§ AIM OF THE TASK: Your answer should be the records below, written out exactly.

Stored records
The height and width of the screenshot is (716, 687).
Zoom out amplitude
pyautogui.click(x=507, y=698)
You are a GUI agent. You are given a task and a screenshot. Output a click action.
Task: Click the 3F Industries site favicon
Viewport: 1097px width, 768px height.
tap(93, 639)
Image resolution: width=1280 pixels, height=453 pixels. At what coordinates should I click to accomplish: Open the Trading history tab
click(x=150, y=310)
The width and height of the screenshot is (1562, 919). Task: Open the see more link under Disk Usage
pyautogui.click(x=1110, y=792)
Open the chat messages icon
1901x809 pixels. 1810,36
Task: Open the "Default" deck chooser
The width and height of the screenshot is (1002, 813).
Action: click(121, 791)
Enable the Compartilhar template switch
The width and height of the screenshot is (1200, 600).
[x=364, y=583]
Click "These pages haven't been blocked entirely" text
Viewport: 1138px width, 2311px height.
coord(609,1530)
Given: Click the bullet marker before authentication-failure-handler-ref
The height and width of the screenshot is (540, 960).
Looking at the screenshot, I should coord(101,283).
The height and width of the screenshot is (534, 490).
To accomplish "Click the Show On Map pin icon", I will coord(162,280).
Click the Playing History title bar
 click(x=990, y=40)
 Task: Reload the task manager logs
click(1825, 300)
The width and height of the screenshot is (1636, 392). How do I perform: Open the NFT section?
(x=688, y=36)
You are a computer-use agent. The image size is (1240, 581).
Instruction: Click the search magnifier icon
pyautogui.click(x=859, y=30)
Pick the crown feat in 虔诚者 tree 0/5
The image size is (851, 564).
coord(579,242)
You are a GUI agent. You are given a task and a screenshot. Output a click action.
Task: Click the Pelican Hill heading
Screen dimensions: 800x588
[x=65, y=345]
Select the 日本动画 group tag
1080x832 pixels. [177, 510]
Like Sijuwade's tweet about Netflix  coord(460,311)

§ FINISHED TASK:
The height and width of the screenshot is (716, 687).
Zoom out amplitude
pyautogui.click(x=507, y=698)
You are a GUI agent. You are given a task and a screenshot. Output a click action.
Task: Click the 3F Industries site favicon
Viewport: 1097px width, 768px height.
tap(93, 639)
Image resolution: width=1280 pixels, height=453 pixels. At what coordinates should I click to accomplish: Open the Trading history tab
click(x=150, y=310)
The width and height of the screenshot is (1562, 919). Task: Open the see more link under Disk Usage
pyautogui.click(x=1110, y=792)
Open the chat messages icon
1901x809 pixels. 1810,36
Task: Open the "Default" deck chooser
The width and height of the screenshot is (1002, 813).
Action: click(121, 791)
Enable the Compartilhar template switch
The width and height of the screenshot is (1200, 600).
[x=364, y=583]
Click "These pages haven't been blocked entirely" text
Viewport: 1138px width, 2311px height.
coord(609,1530)
Given: Click the bullet marker before authentication-failure-handler-ref
The height and width of the screenshot is (540, 960).
Looking at the screenshot, I should coord(101,283).
The height and width of the screenshot is (534, 490).
To accomplish "Click the Show On Map pin icon", I will coord(162,280).
Click the Playing History title bar
 click(x=990, y=40)
 Task: Reload the task manager logs
click(1825, 300)
The width and height of the screenshot is (1636, 392). How do I perform: Open the NFT section?
(x=688, y=36)
You are a computer-use agent. The image size is (1240, 581).
Instruction: Click the search magnifier icon
pyautogui.click(x=859, y=30)
Pick the crown feat in 虔诚者 tree 0/5
The image size is (851, 564).
coord(579,242)
You are a GUI agent. You are given a task and a screenshot. Output a click action.
Task: Click the Pelican Hill heading
Screen dimensions: 800x588
[x=65, y=345]
Select the 日本动画 group tag
1080x832 pixels. [177, 510]
Like Sijuwade's tweet about Netflix  coord(460,311)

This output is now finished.